The Food: Take one look at this brewpub’s expansive bar and eating might become an afterthought. But big portions and easy-on=the-wallet prices might draw customers to the dining room whether they’re under the influence of the house beers or not. There are classic bar snacks–fried calamari, chicken fingers, and spinach-and-artichoke dip–but also jambalaya, Thai vegetable pasta and bratwurst sandwich. As you’d expect, booze shows up in the cooking too. Chili is spiked with stout, a skirt steak is marinated in porter ale, and even the meatloaf comes with ale-gravy. A separate kids’ menu includes corn dogs and mac and cheese.
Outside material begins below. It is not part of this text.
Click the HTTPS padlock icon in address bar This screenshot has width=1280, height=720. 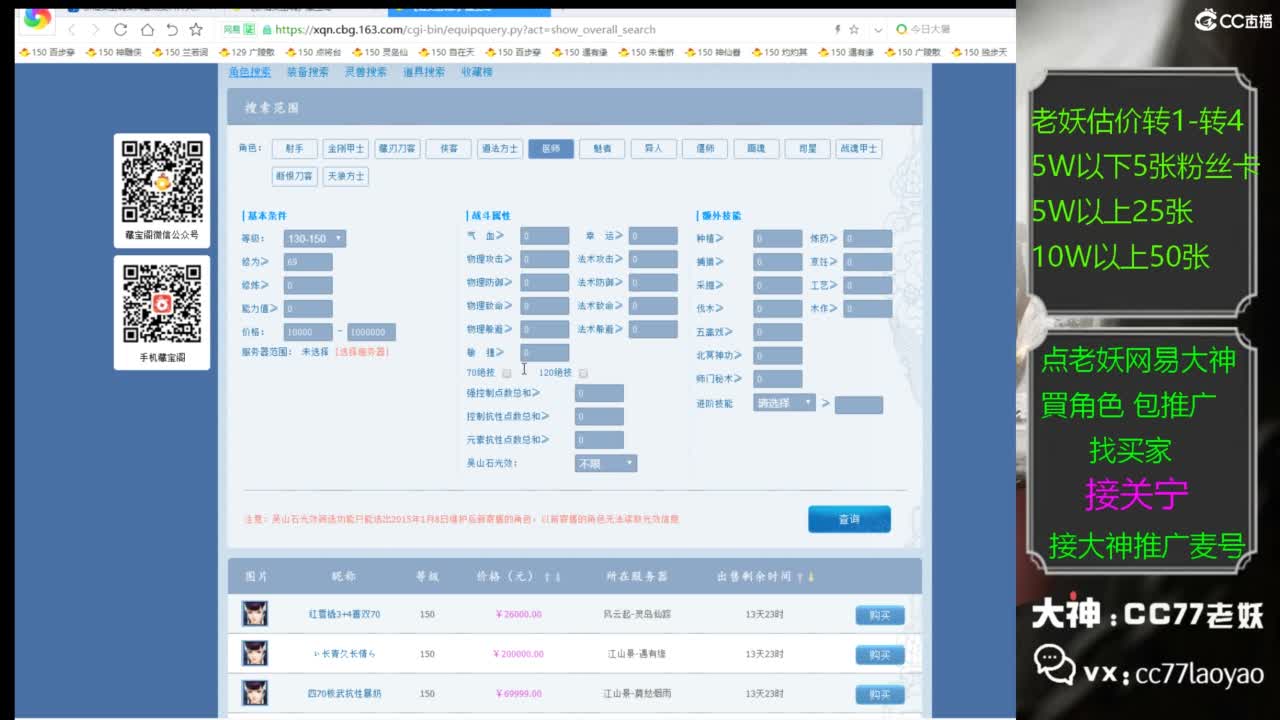coord(266,30)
To drink? There are four signature brews, including a pale ale, a German-style golden ale, a porter and a California-style beer appropriately named “Amber Waves of Ale.”
The Scene: A dramatically high ceiling, towering fermentation tanks, and a four-sided bar might draw the eye at first, but historic details make this space special. As part of the Postal Square Building built in 1911, the restaurant occupies the former mail-sorting room (remnants include teller windows and a vault door). A loft provides extra seating, a bird’s eye view of the restaurant and an up close look at the brewing equipment. The first Capitol City Brewing Company opened in Metro Center in 1992 as DC’s first brewpub since prohibition. There are also locations in Shirlington Village and Baltimore.
What’s Nearby: Union Station, which services Metro, Amtrak, and Marc trains, is across the street. Assorted shops, a food court, and a movie theater are also inside. The Capitol is about four blocks south, as is the Library of Congress and Supreme Court.
Insider Tips: Call one day ahead to schedule a tour of the brewery for free. The head brewer will explain how the tanks work and how the beer travels to the bar.